Emerio Medina (Mayarí, 1966) asiste con cierta impavidez a la crítica sobre su obra. Se habla de la naturalidad con que se desdibujan en sus textos las fronteras entre realidad y absurdo, del inusual ritmo interno de las historias que crea, de los inicios «en mitad del asunto» y los finales abruptos; y a él le parece que están hablando de otro, porque —en fin— no se asume como «escritor», no se lo cree.
Emerio, a quien estuvo dedicada la edición más reciente del espacio El autor y su obra, del Instituto Cubano del Libro, tiene la apostura de un hombre recio, parco; y quizá, mientras escucha inmutable cómo se analiza su escritura pieza a pieza, el desconcierto no hace sino crecerle: «Lo que hago es escribir, sobrevivir. Me he dejado arrastrar por la vida, nunca me he puesto metas, no tengo interés en enmarcar nada, por eso escribo con libertad».
Y, sin embargo, él sabe muy bien de desentrañar armazones, tanto, que ha dejado parte de sí en el desmontaje del bloque 2 de la central termoeléctrica Lidio Ramón Pérez, de Felton.

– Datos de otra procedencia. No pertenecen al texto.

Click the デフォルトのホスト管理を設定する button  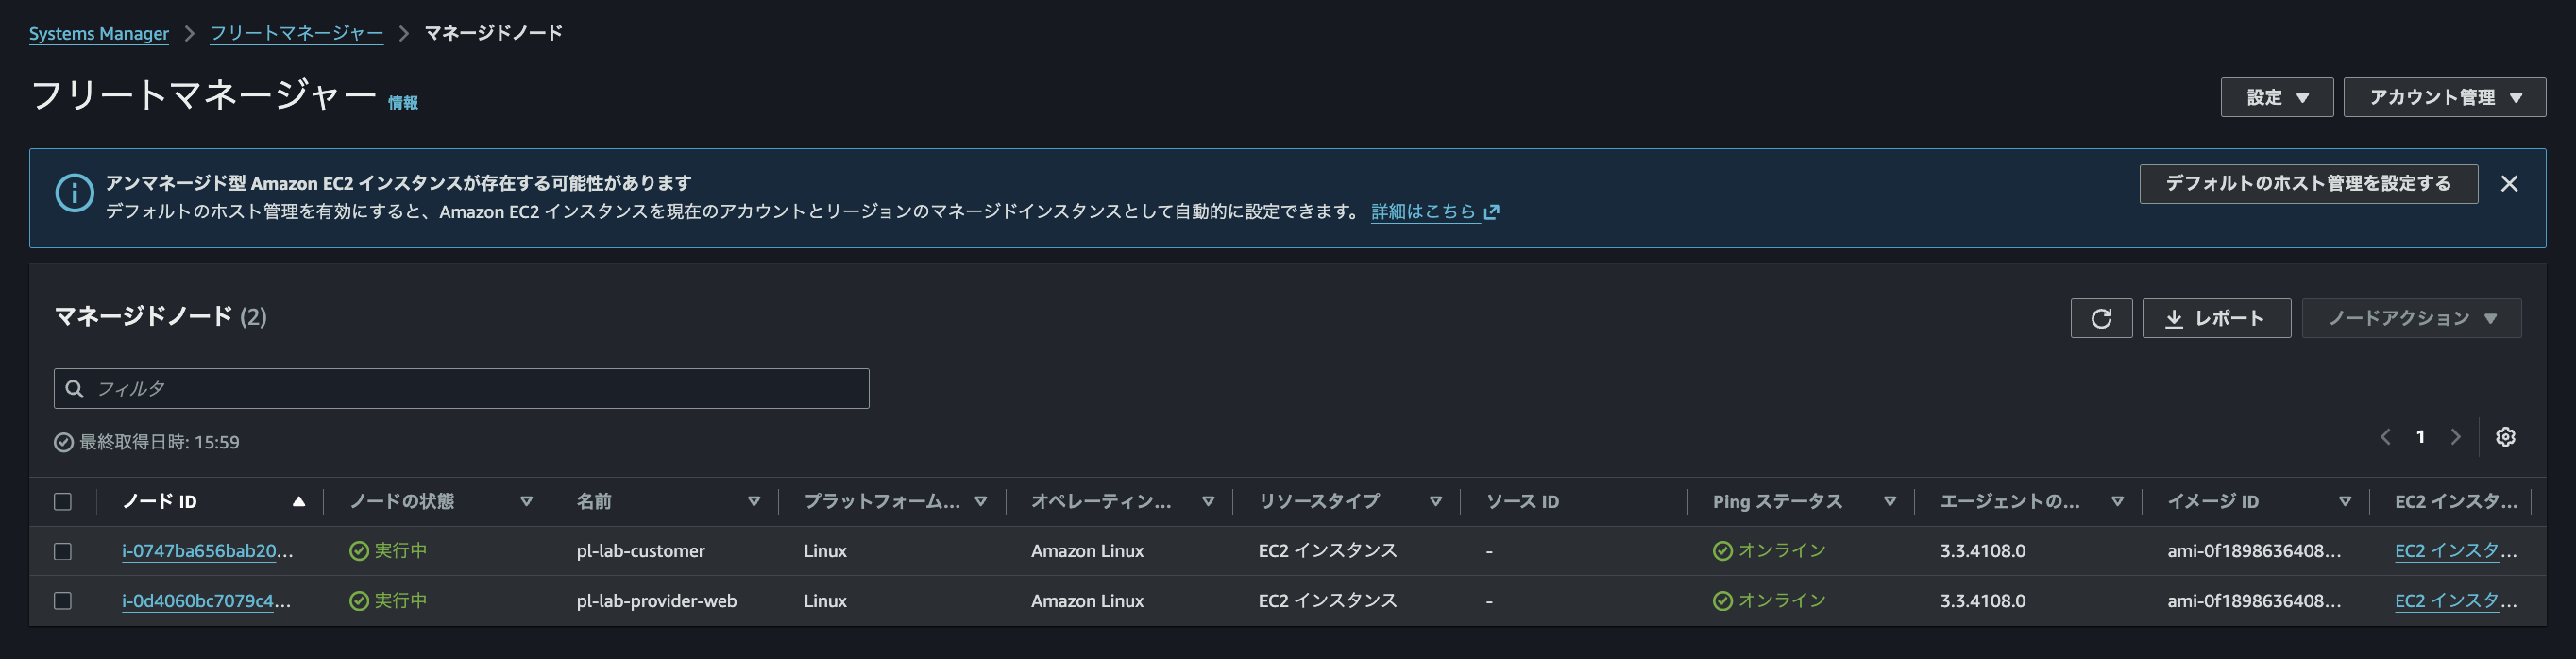2307,184
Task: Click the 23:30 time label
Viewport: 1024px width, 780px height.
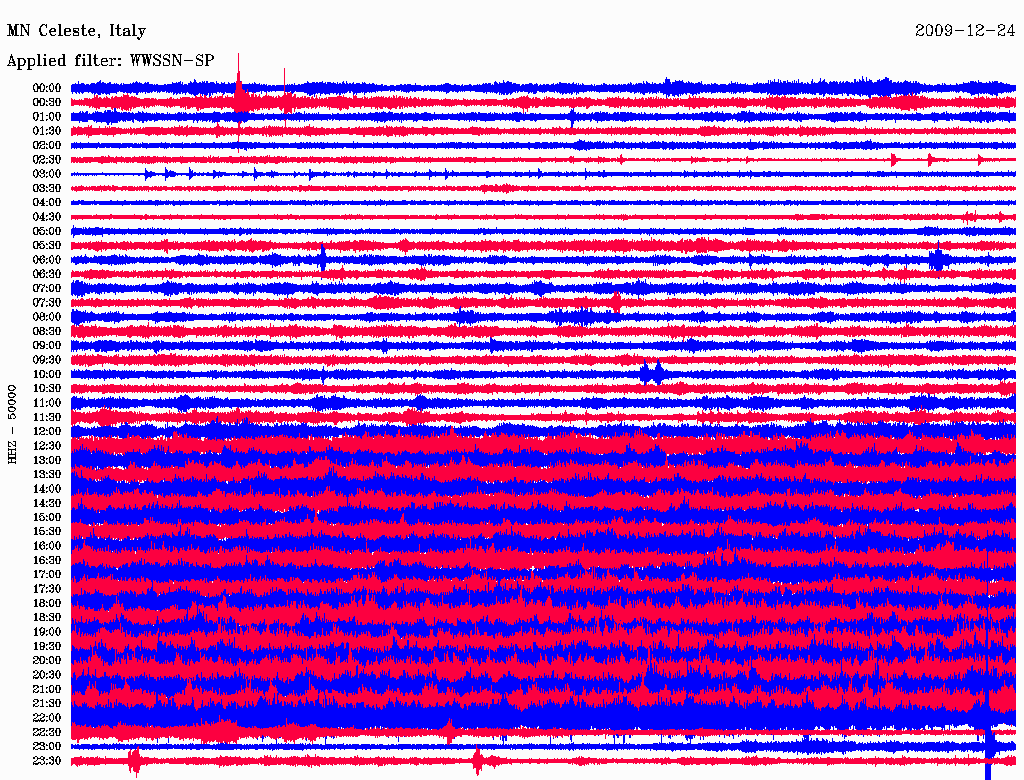Action: (47, 761)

Allí, el ingeniero mecánico formado en Uzbekistán ha dirigido, como jefe de obras, a unos 500 trabajadores, y por cerca de dos años el lenguaje de cada día no ha sido el literario.
Parece materia para uno de sus cuentos, porque este hombre ha ganado todos los grandes premios con que sueña quien escribe en Cuba: Casa de las Américas, Alejo Carpentier, el Iberoamericano Julio Cortázar… incluso más de una vez; sin dejar de ser un hombre común, un holguinero, un padre de familia, un trabajador industrial, a veces vapuleado por el peso de las realidades, tan ajeno a las poses de la vida literaria que parece mentira.
No obstante, no es el imperio del absurdo, a la manera de una de sus narraciones; Emerio Medina resulta uno de los mejores narradores de la Isla a fuerza de talento, de disciplinada lectura y escritura, de no denostar lo local, ni creer mucho en tales fronteras; y su trayectoria constituye la prueba de que el arte es un llamado del ser, no del parecer.
«Adquirí desde temprano cultura literaria, en la escuela cubana, en el campo, con un maestro para siete muchachos», cuenta Emerio, quien, a falta de aula, hizo el quinto y el sexto grados en espacios cedidos por los campesinos, primero cerca del tabaco, después de una vaquería, con el ruido de las rastras de fondo.
«También tuve la suerte de que en mi casa me dejaran leer, mientras mis hermanos andaban afuera haciendo otras cosas». Lo demás ha sido caminar, observar, y contar por intuición. «He escrito las novelas que llevo por dentro, y me parece que aún tengo cosas que decir».
Con una amplia obra narrativa publicada, Emerio gusta más de la escritura para adolescentes, «la que más exige»; y defiende para ellos una literatura en la cual no se les impongan realidades que aún no son suyas; por eso les crea «un mundo fantástico, distópico, pero donde haya luces, donde puedan crecer».
En el panel de El autor y su obra, conducido por Fernando Rodríguez Sosa, y en el que estuvieron Francisco López Sacha, Rafael de Águila y Ernesto Pérez Castillo, mucho se dijo de Emerio Medina, de su personalidad literaria propia, de su inteligencia lingüística, de los personajes signados por el hálito pegajoso de la tragedia, de su estilo elegante y diáfano, y también de su coherencia, y de lo poco que le pesan los galardones en el camino, de ser la persona que encuentra a su alrededor la maravilla de la vida para poderla contar.
Queda entonces leer más y todo del autor de ese cuento inquietantemente sencillo que es El hombre que vino a leer, y maravillarse, más que con su circunstancia, con esas estructuras que ha armado parte a parte, usando la paciencia y la sabiduría del buen mago, cuyos mejores trucos no alcanzan a ser revelados.